** INPUT DATA follows **

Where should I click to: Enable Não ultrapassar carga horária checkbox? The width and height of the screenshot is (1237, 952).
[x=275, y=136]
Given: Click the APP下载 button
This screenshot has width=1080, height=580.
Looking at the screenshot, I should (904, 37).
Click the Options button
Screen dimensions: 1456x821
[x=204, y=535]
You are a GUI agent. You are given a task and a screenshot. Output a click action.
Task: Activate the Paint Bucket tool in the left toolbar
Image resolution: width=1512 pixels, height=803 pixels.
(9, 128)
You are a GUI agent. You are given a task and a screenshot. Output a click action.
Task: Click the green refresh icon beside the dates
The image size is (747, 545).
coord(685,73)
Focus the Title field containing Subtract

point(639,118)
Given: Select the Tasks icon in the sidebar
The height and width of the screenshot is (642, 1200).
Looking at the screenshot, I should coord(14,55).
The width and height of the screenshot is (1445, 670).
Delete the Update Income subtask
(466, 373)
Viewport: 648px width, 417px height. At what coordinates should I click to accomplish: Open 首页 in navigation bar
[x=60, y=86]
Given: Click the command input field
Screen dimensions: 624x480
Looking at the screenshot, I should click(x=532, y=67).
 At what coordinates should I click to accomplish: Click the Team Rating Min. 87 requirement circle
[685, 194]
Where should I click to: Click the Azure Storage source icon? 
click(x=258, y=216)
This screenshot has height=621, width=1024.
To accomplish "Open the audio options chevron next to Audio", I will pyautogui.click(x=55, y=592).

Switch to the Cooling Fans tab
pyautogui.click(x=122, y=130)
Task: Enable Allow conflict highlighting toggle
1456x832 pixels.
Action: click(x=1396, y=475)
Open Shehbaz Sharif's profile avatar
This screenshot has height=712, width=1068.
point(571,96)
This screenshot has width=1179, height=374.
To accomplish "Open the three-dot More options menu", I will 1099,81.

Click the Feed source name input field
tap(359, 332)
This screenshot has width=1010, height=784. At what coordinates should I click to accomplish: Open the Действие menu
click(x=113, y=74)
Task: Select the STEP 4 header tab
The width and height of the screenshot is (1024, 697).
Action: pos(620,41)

** End of INPUT DATA **

• _DIRECTIONS_
Each record above is to be printed again exactly as written.

• _RESPONSE AREA_
Where should I click to: Enable Não ultrapassar carga horária checkbox? The width and height of the screenshot is (1237, 952).
[x=275, y=136]
Given: Click the APP下载 button
This screenshot has width=1080, height=580.
Looking at the screenshot, I should (904, 37).
Click the Options button
Screen dimensions: 1456x821
[x=204, y=535]
You are a GUI agent. You are given a task and a screenshot. Output a click action.
Task: Activate the Paint Bucket tool in the left toolbar
Image resolution: width=1512 pixels, height=803 pixels.
(9, 128)
You are a GUI agent. You are given a task and a screenshot. Output a click action.
Task: Click the green refresh icon beside the dates
The image size is (747, 545).
coord(685,73)
Focus the Title field containing Subtract

point(639,118)
Given: Select the Tasks icon in the sidebar
The height and width of the screenshot is (642, 1200).
Looking at the screenshot, I should coord(14,55).
The width and height of the screenshot is (1445, 670).
Delete the Update Income subtask
(466, 373)
Viewport: 648px width, 417px height. At what coordinates should I click to accomplish: Open 首页 in navigation bar
[x=60, y=86]
Given: Click the command input field
Screen dimensions: 624x480
Looking at the screenshot, I should click(x=532, y=67).
 At what coordinates should I click to accomplish: Click the Team Rating Min. 87 requirement circle
[685, 194]
Where should I click to: Click the Azure Storage source icon? 
click(x=258, y=216)
This screenshot has height=621, width=1024.
To accomplish "Open the audio options chevron next to Audio", I will pyautogui.click(x=55, y=592).

Switch to the Cooling Fans tab
pyautogui.click(x=122, y=130)
Task: Enable Allow conflict highlighting toggle
1456x832 pixels.
Action: click(x=1396, y=475)
Open Shehbaz Sharif's profile avatar
This screenshot has height=712, width=1068.
point(571,96)
This screenshot has width=1179, height=374.
To accomplish "Open the three-dot More options menu", I will 1099,81.

Click the Feed source name input field
tap(359, 332)
This screenshot has width=1010, height=784. At what coordinates should I click to accomplish: Open the Действие menu
click(x=113, y=74)
Task: Select the STEP 4 header tab
The width and height of the screenshot is (1024, 697).
Action: pos(620,41)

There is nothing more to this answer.